Porque el conflicto es pauta en los cuatro puntos cardinales, cobra sentido la tesis de Thomas Hobbes de que el hombre es lobo del hombre. Tan descarnada vocación moldea la historia y marca la suerte de los pueblos. Esta reiterada tragedia llama al género humano a ir contracorriente e insistir en la búsqueda de fórmulas que atemperen su innata violencia. No es tarea sencilla, pero si se mueve la rueca de la política, según la definió Platón, es posible torcer el hilo para tejer solidaridad entre todos y para todas las naciones. Esa nota de la política como virtud, debe oponerse con firmeza a una realidad señalada por la confrontación, el uso selectivo de la fuerza y la feroz competencia entre los estados para imponer sus intereses y particular concepto de seguridad. De ocurrir así, los nacionalismos cerrados, los dogmas ideológicos y las xenofobias sucumbirán a la tolerancia que acoge y a la paz que edifica.

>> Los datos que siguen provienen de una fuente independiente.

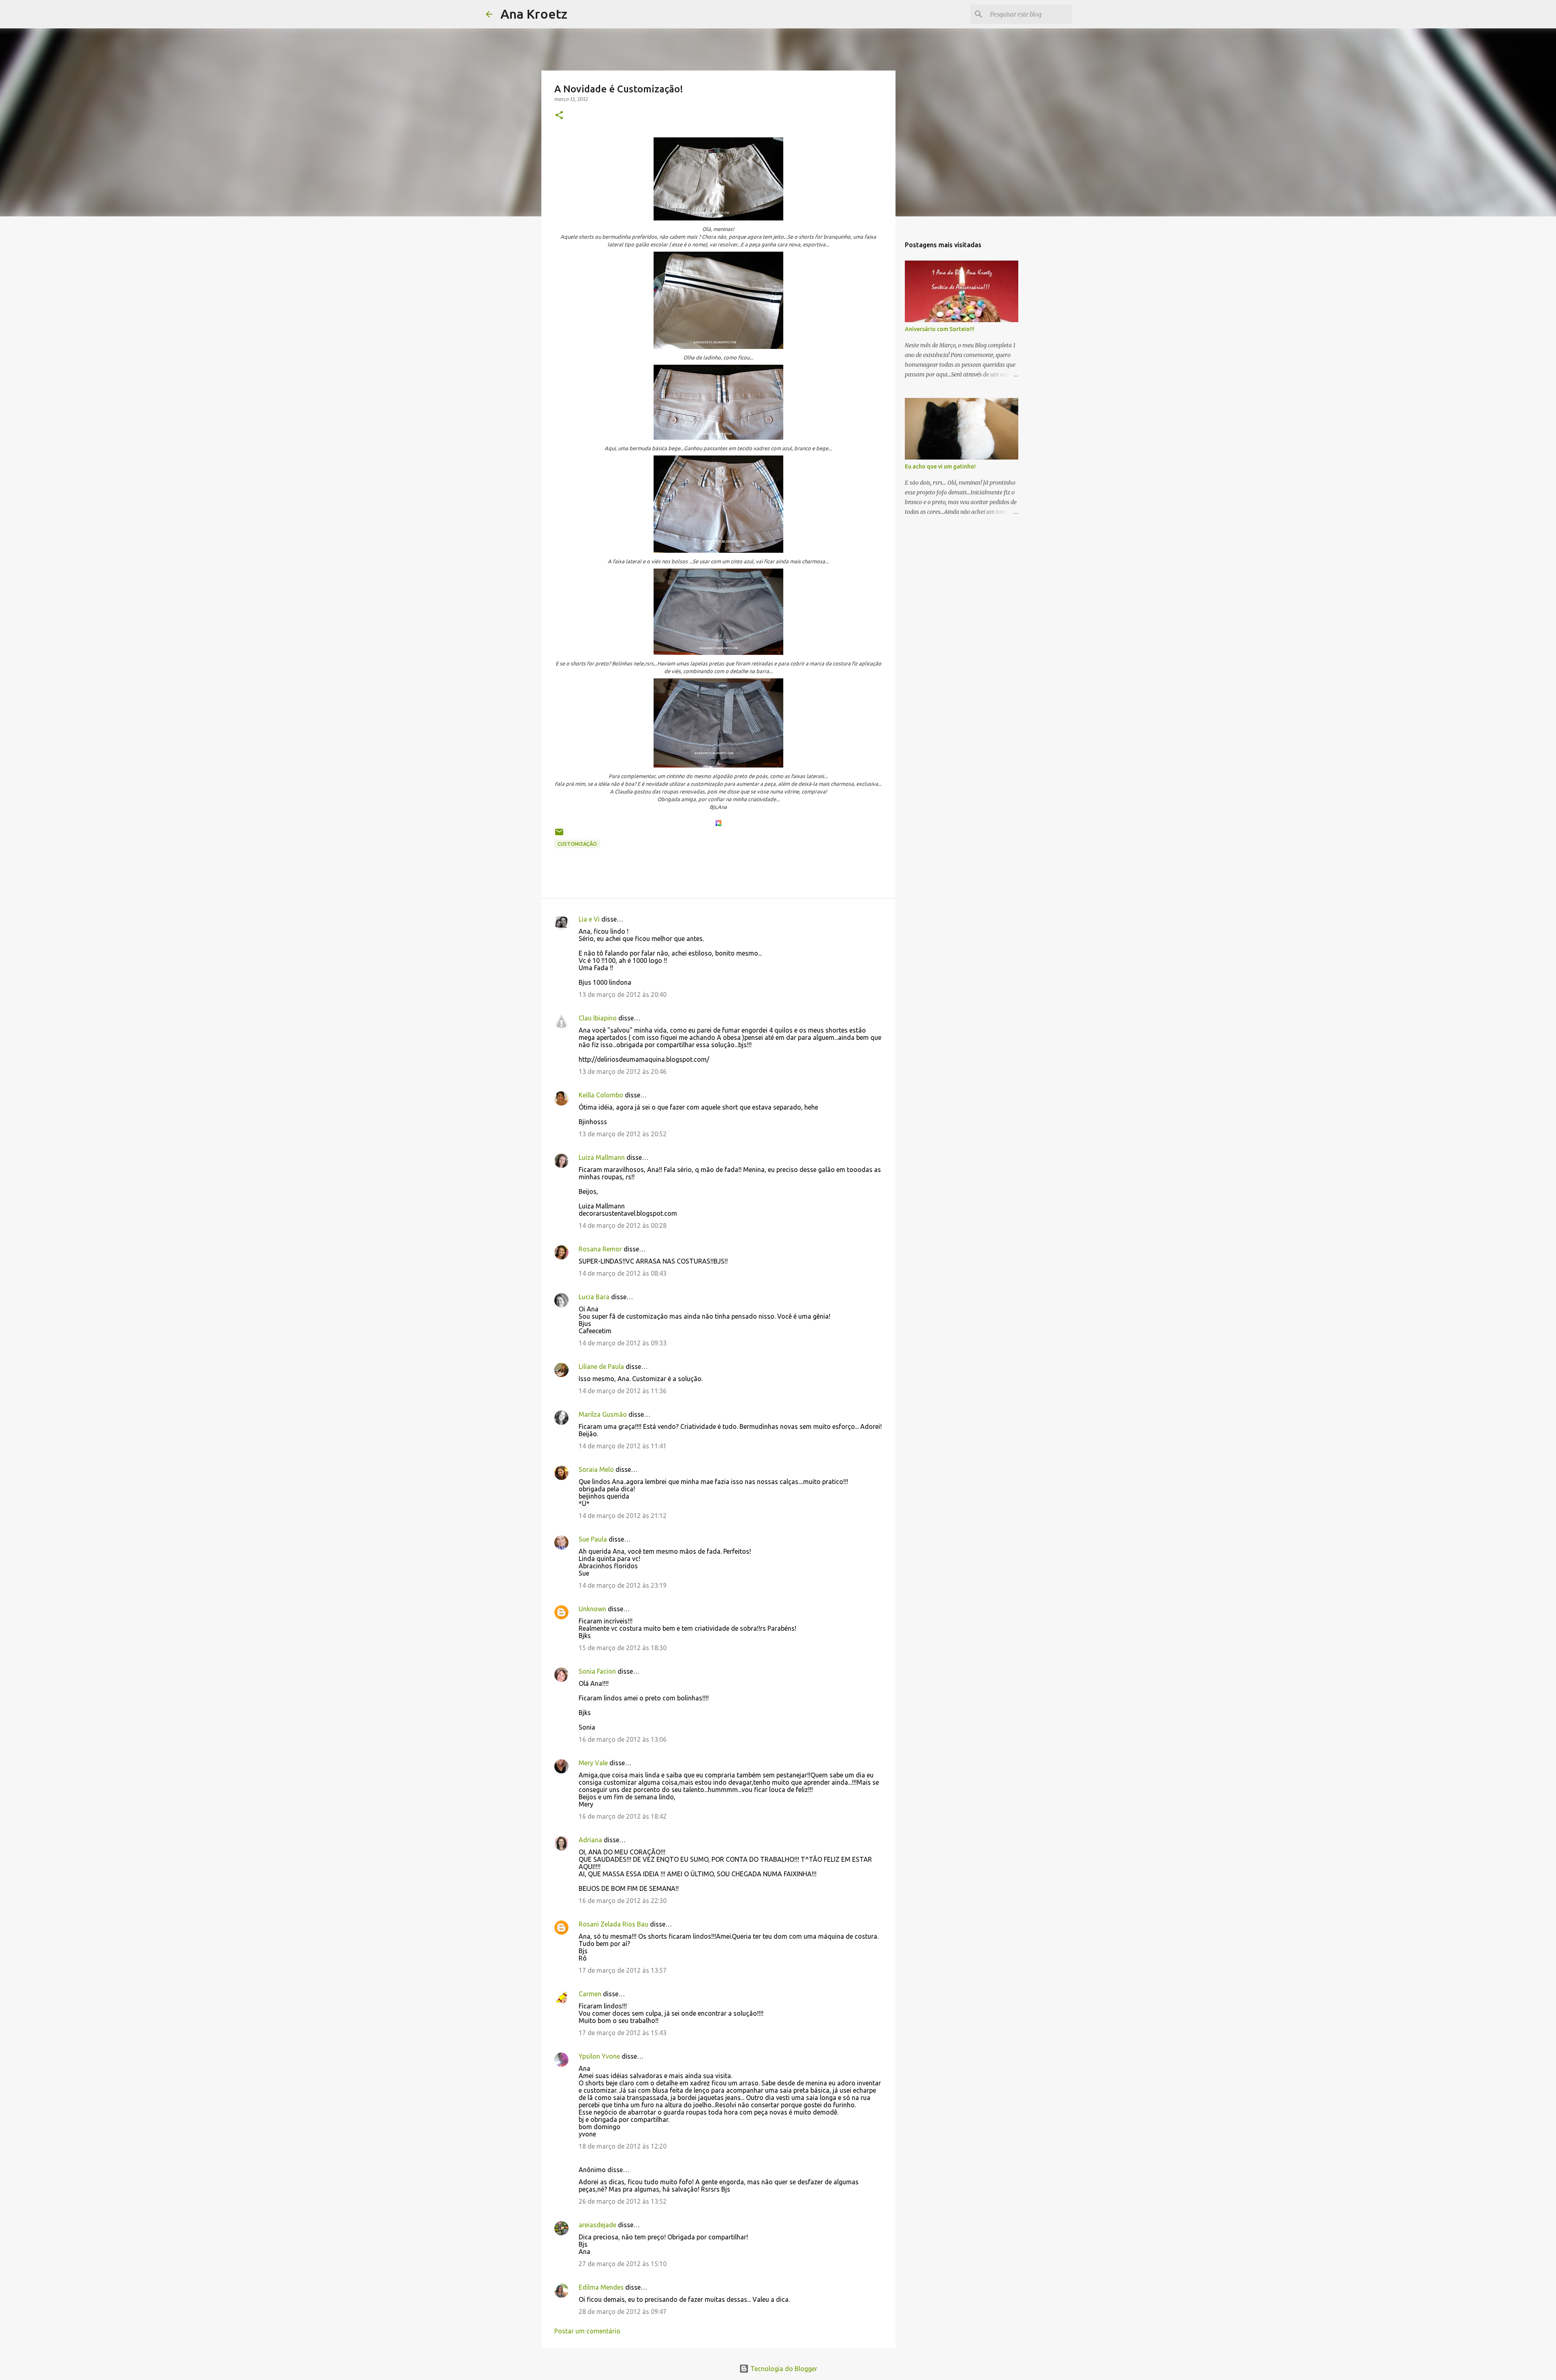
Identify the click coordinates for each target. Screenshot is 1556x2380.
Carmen (590, 1993)
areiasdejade (597, 2224)
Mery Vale (593, 1762)
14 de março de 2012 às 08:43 (623, 1273)
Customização (577, 844)
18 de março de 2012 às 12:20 (623, 2146)
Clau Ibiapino (598, 1018)
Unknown (592, 1608)
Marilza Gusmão (603, 1414)
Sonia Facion (597, 1671)
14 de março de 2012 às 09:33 (623, 1343)
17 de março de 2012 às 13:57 (623, 1970)
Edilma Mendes (601, 2287)
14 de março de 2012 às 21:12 (623, 1515)
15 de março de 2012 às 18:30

El mundo se ha roto, sus componentes no encajan y la gobernanza mundial decae paulatinamente. Los mandatos de los organismos internacionales, ingredientes de una rancia y vetusta receta, no gustan a las potencias y sucumben ante una diplomacia multilateral desgastada, burocrática e incolora. Esta última, enfrascada en interminables batallas alrededor del punto y la coma, ya no rinde buenas cuentas porque los poderosos desprecian al orden jurídico y sus consecuencias. Frente a una realidad global disfuncional, belicosa e injusta, estos organismos operan como válvulas de escape para que los estados, en especial los menos favorecidos, canalicen anhelos y expresen frustraciones.

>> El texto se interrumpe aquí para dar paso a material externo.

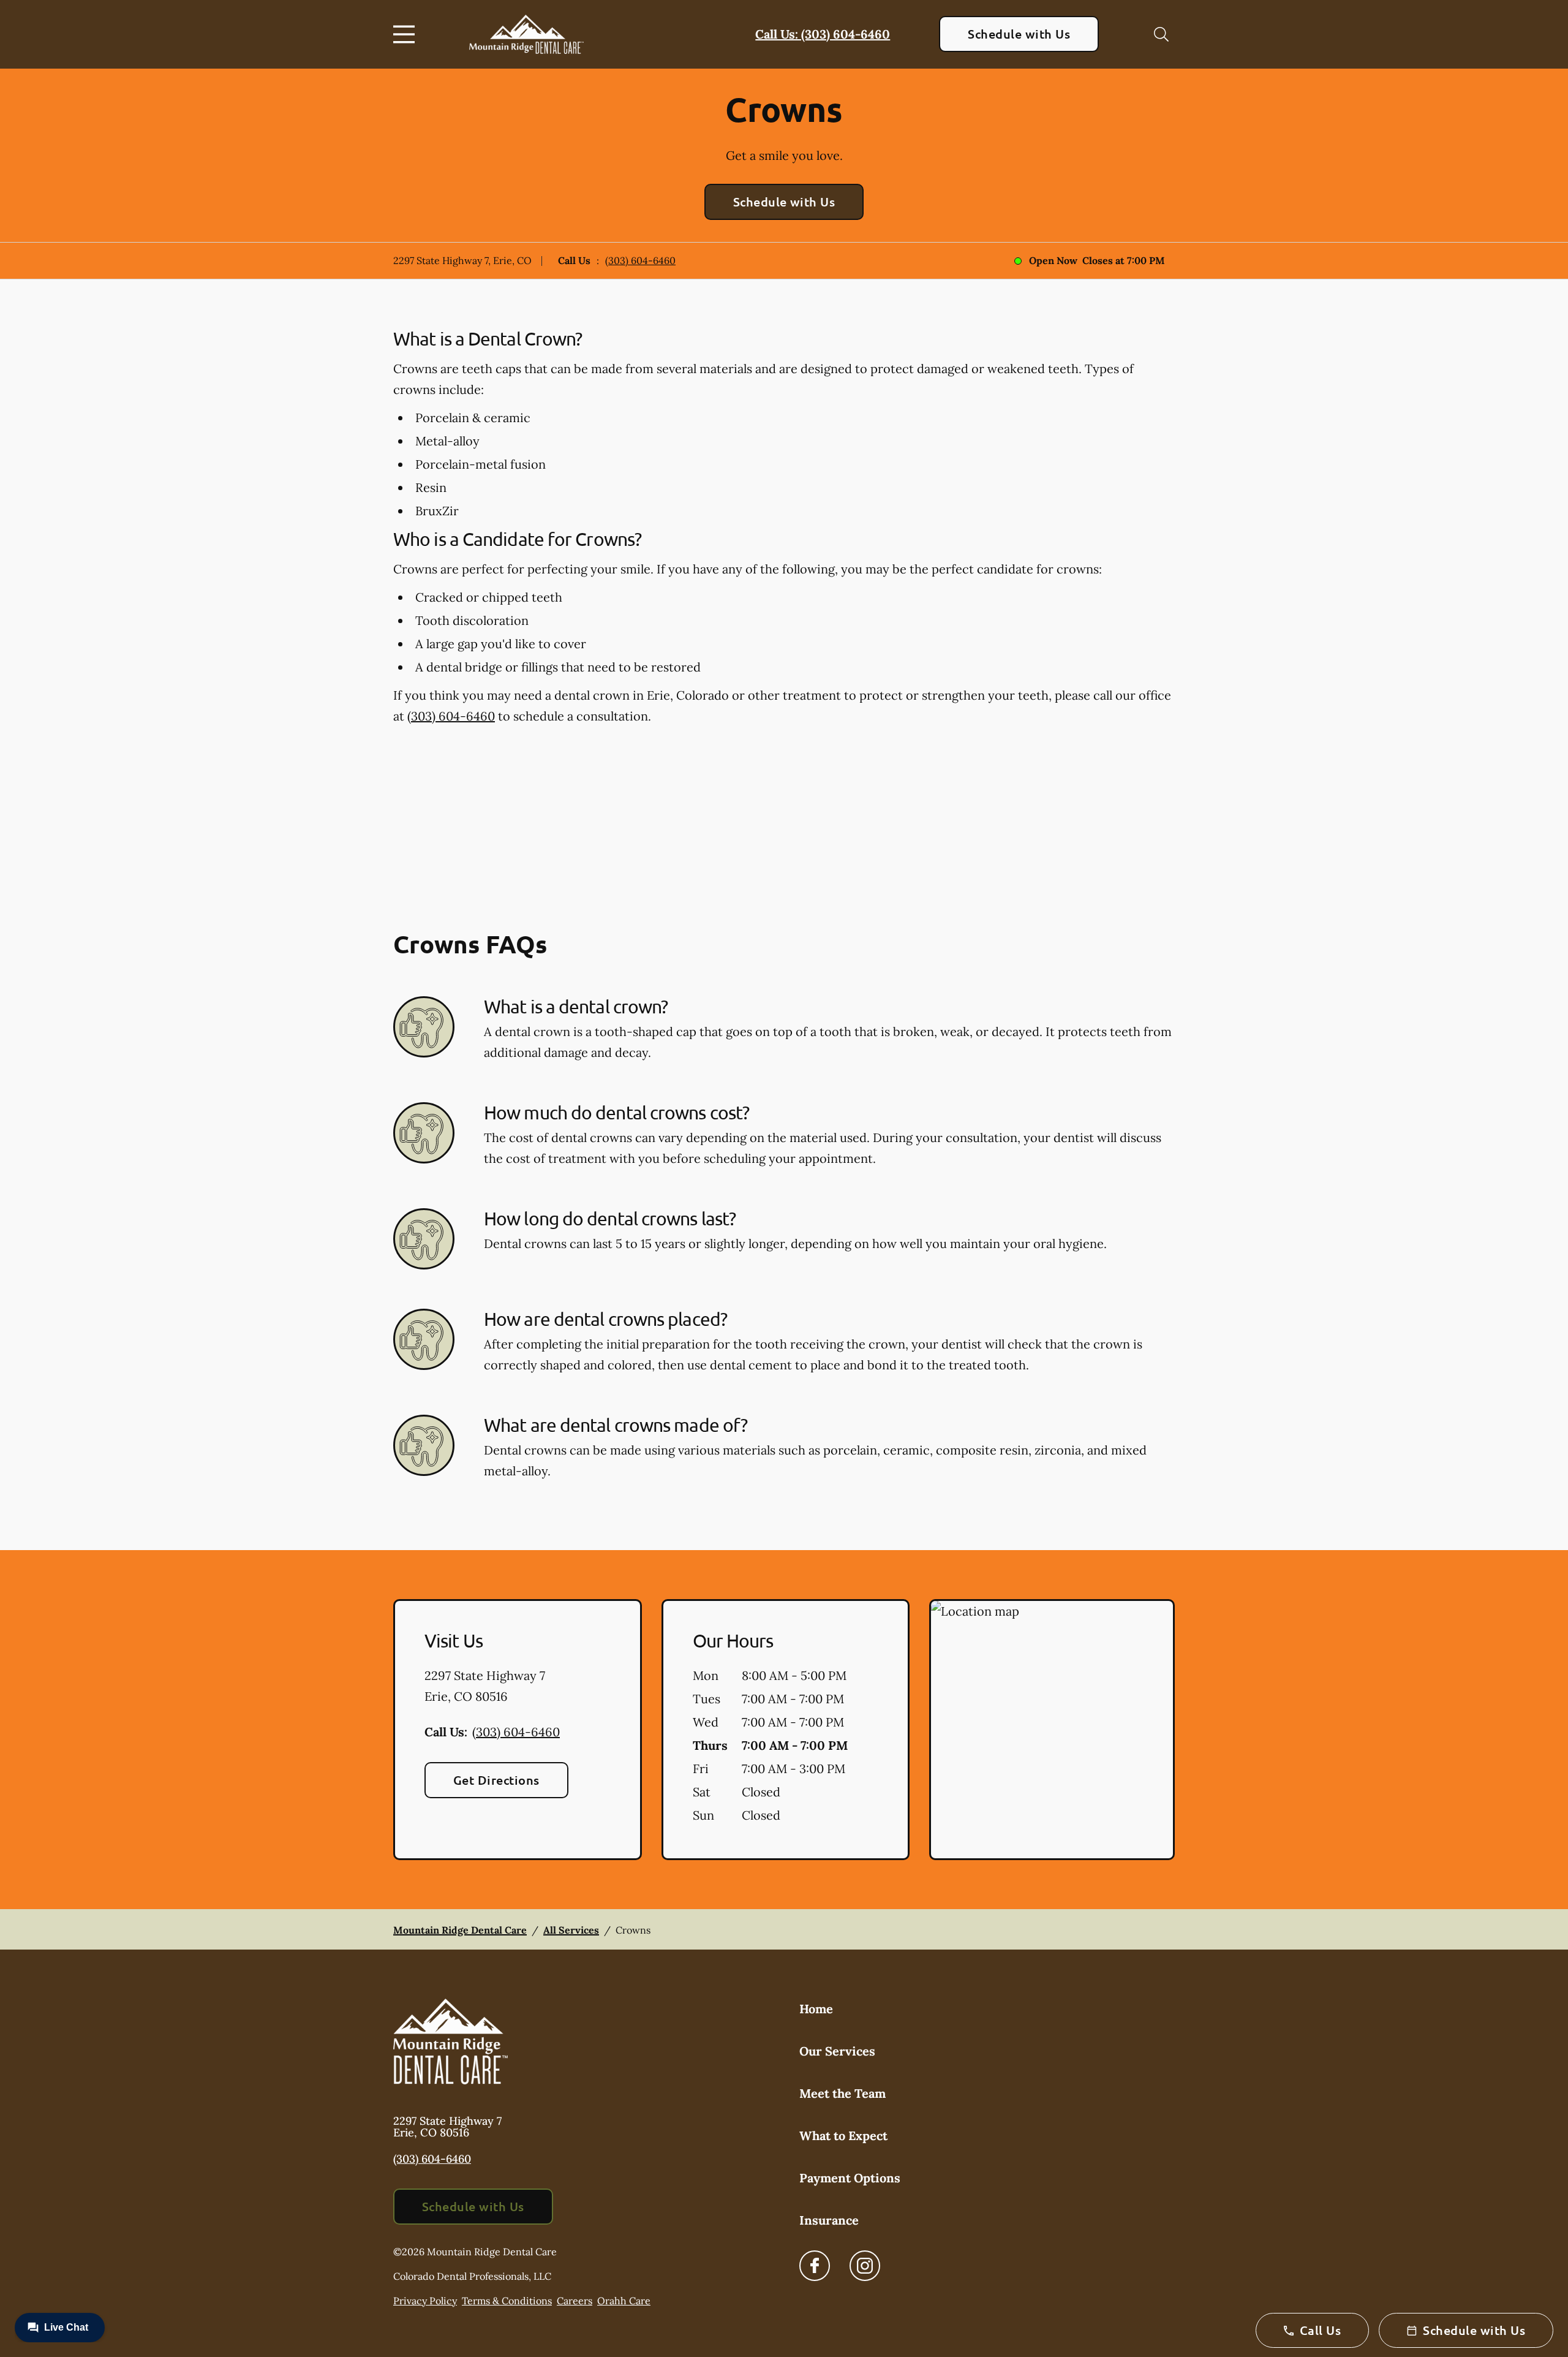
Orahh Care (623, 2301)
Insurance (829, 2220)
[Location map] (1052, 1729)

En los tiempos de la bipolaridad se afirmaba que los foros multilaterales brindaban, a las naciones en desarrollo, un buen espacio para patalear; un espacio que aunque estuvo siempre acotado a la permisibilidad del conflicto Este-Oeste, apuntaló la negociación y generó experiencia de cooperación y doctrina para la paz. Hoy, las cosas son diferentes. El orden liberal está vulnerado en su esencia. Los equilibrios de poder ya no se corresponden con los que dieron origen al multilateralismo contemporáneo y los liderazgos globales, venidos a menos, encaran, muchas veces con asombro, la irrupción en diversas latitudes de hegemonías antiguas y nuevas. En tan precarias condiciones, los pataleos han perdido eficacia y avalan la urgencia de modificar, de raíz, la arquitectura institucional y las herramientas del sistema internacional. La meta es abrazar, para bien de la humanidad, esa idea platónica de que la política debe contribuir a la construcción del mayor bien posible para todos.

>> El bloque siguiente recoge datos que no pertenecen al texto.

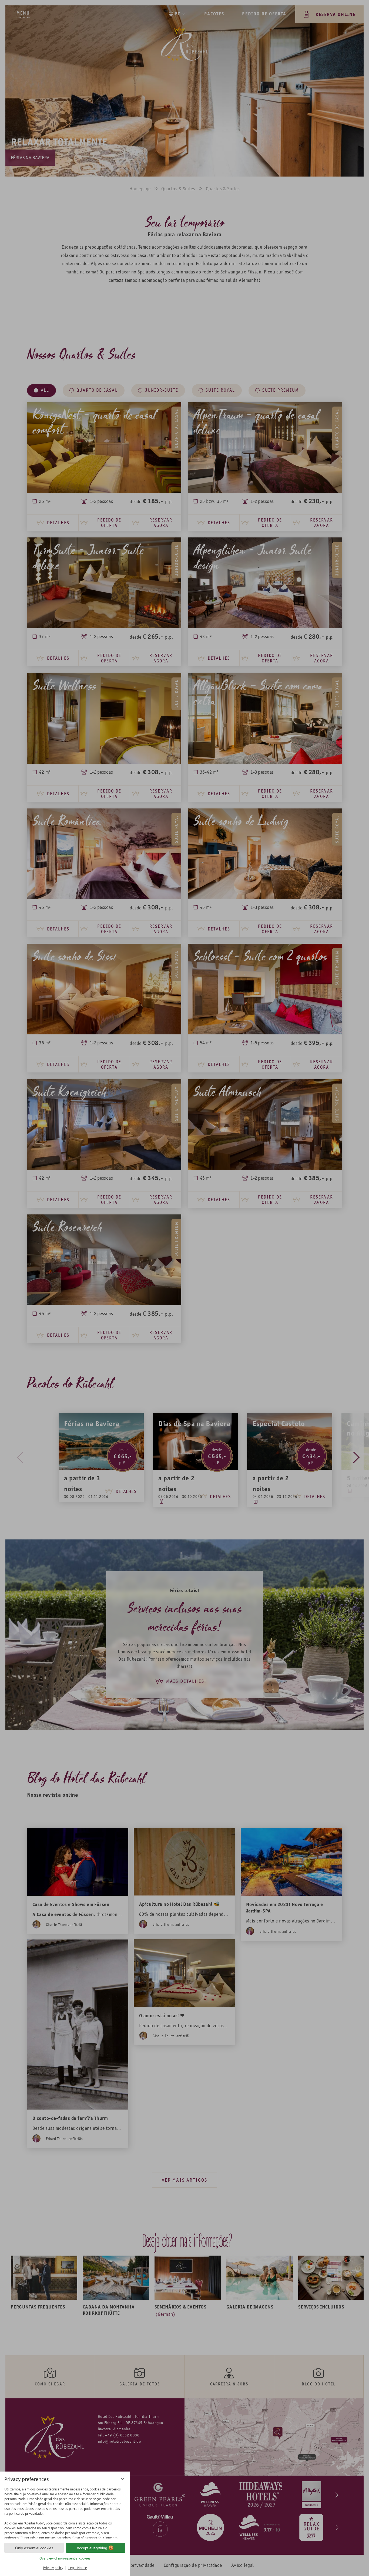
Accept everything (92, 2548)
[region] (64, 2511)
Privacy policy (53, 2567)
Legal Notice (77, 2567)
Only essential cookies (34, 2548)
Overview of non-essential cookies (64, 2558)
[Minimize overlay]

Para los internacionalistas, la coyuntura es campo fértil para proponer fórmulas de convivencia que atemperen la descomposición del orden surgido en 1945, en San Francisco. Por sobre todas las cosas parece vital contener a quienes, invocando intereses nacionales, usan la fuerza militar para remodelar zonas de influencia, medran con la globalización y hacen uso irracional de los recursos naturales. Sin falso optimismo, hay que darle su lugar a la buena diplomacia, a la que tiende puentes y busca fortalecer al multilateralismo, a una diplomacia que no siga postergando, ad infinitum, la agonía de los foros existentes. En el núcleo de este anhelo está, por supuesto, el vehemente deseo de modificar el entorno, para beneficio universal. Si vis pacem, para eam.